Subarachnoid Hemorrhage Risk Factors: Subarachnoid hemorrhage  can occur at any age, and some people are even born with brain aneurysms that can lead to this condition.

According to the Internet Stroke Center, women are more likely than men to develop brain aneurysms, and therefore Subarachnoid Hemorrhage Smoking and high blood pressure can also increase your risk of developing an aneurysm . Drug use, particularly methamphetamine and cocaine, dramatically increases the risk of not only developing an aneurysm, but subarachnoid hemorrhage .

It is estimated that one in 50 people have an undestroyed aneurysm in the United States. You should speak to your doctor about your risk if you have a history of brain aneurysms .

If you have aneurysms , it is important that you see your doctor regularly to determine your risk of bleeding – before Subarachnoid Hemorrhage develops .

Diagnoses of Subarachnoid Hemorrhage: Subarachnoid Hemorrhage is often detected during a physical exam. Your doctor may notice that you have stiff neck and vision problems. The history of the sudden headache of your life also makes Subarachnoid Hemorrhage more likely.

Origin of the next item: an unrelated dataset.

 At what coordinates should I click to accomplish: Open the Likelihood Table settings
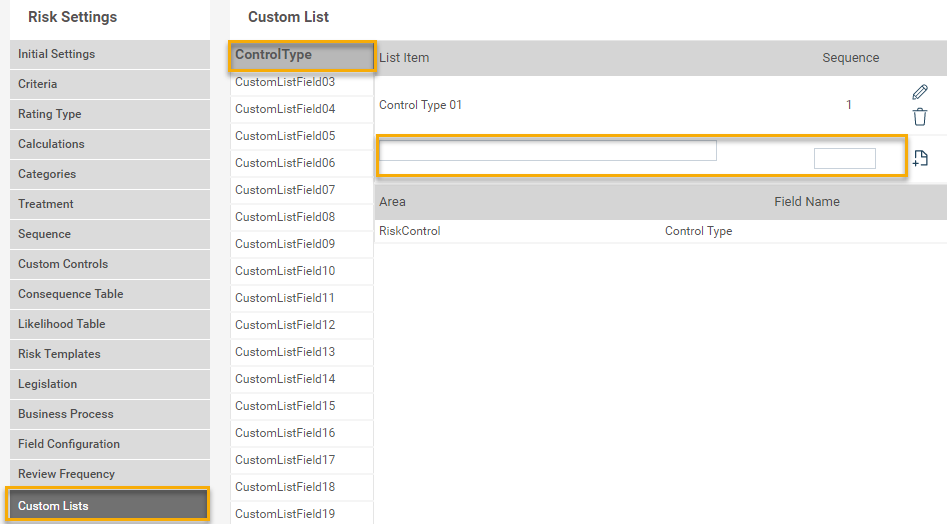pyautogui.click(x=110, y=324)
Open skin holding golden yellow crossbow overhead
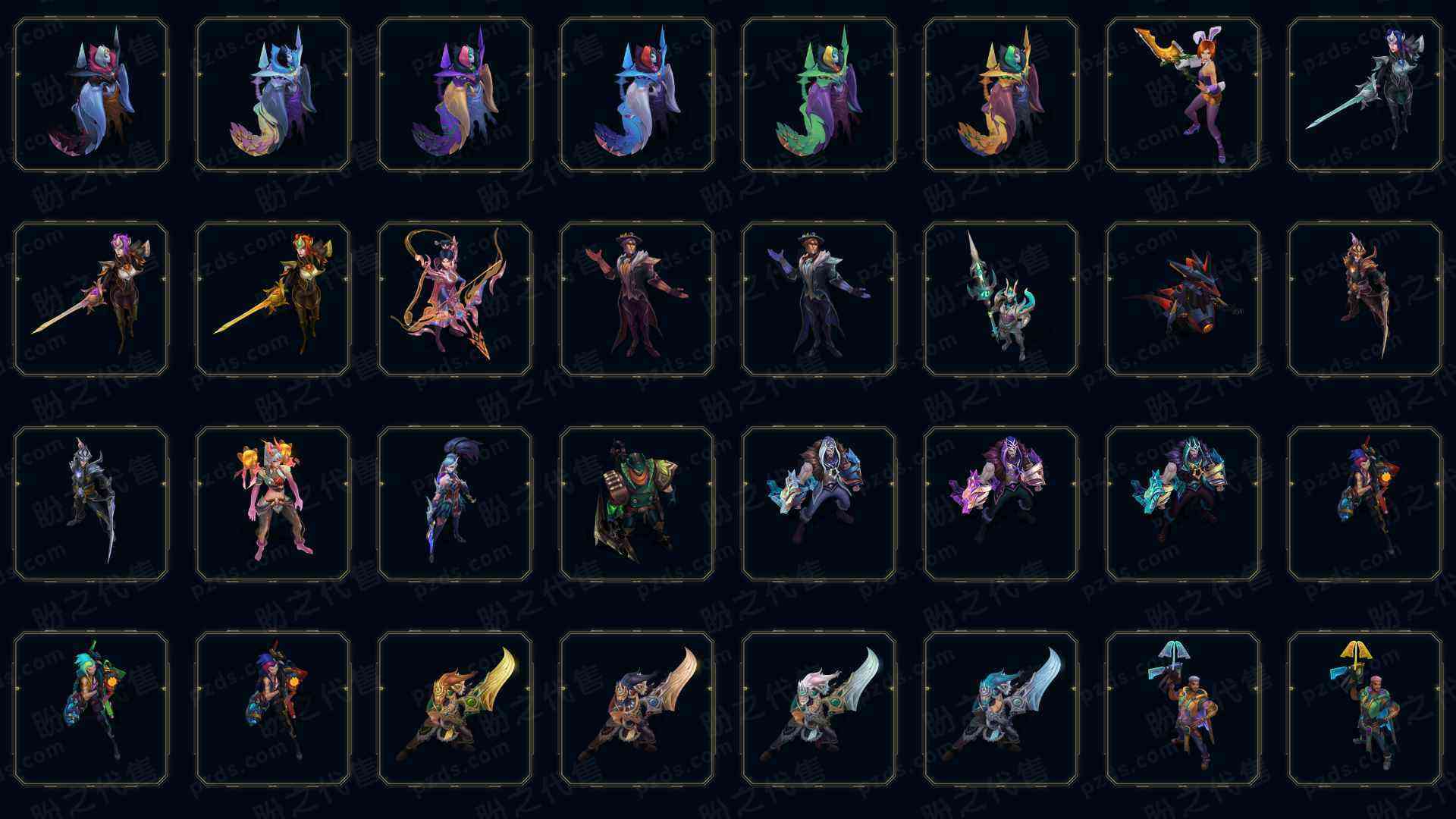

This combination usually leads to a diagnosis of Subarachnoid Hemorrhage . You will need further tests to find out the severity of the bleeding so you can get proper treatment.

First, your doctor may perform a CT scan of the head to look for bleeding in your skull. If the results are inconclusive, the doctor may use a contrast dye during the procedure.

Other Tests Include:

  • MRI, which uses radio waves to obtain clear, detailed images of the brain ;
  • Cerebral angiography, which uses an X-ray and injected ink to detect blood flow in the brain ;
  • Transcranial ultrasound, which detects blood flow in the arteries of the brain ;
  • Lumbar puncture to check whether blood cells are found in the cerebrospinal fluid.

This condition is often misdiagnosed because 73 percent of people do not get scans.

Subarachnoid Hemorrhage Treatments: Prompt treatment is important to save your life and reduce the possibility and extent of brain damage. Bleeding and pressure can build up in the brain , leading to coma and further brain damage.

This pressure needs to be relieved by medication or a procedure to drain some of the cerebrospinal fluid. Second, the cause of the bleeding needs to be identified and treated, as rebleeds from the same aneurysm can often occur without treatment. Surgery is performed to cut, or close, the aneurysm and stop future bleeding.

If your aneurysm is being cut, a craniotomy is performed and the aneurysm is closed. A craniotomy involves opening the skull to expose the area of ​​involvement. A technique called endovascular coiling can also be used to reduce the risk of further bleeding.

If Subarachnoid Hemorrhage causes a coma, treatment will include adequate life support with artificial ventilation, securing the airway, and placing a drainage tube in the brain to relieve pressure.

If you do not lose awareness of Subarachnoid Hemorrhage , you will still receive strict instructions to prevent post-treatment coma. Bed rest is standard for people recovering from this condition. Your doctor will also ask you to refrain from straining your body or bending over. These actions can increase the pressure on your brain .

  • Your doctor may prescribe medication for:
  • Regulate blood pressure with medication through an IV;
  • Prevent arterial spasms with nimodipine;
  • Relieve severe headaches with pain relievers and anti-anxiety medications.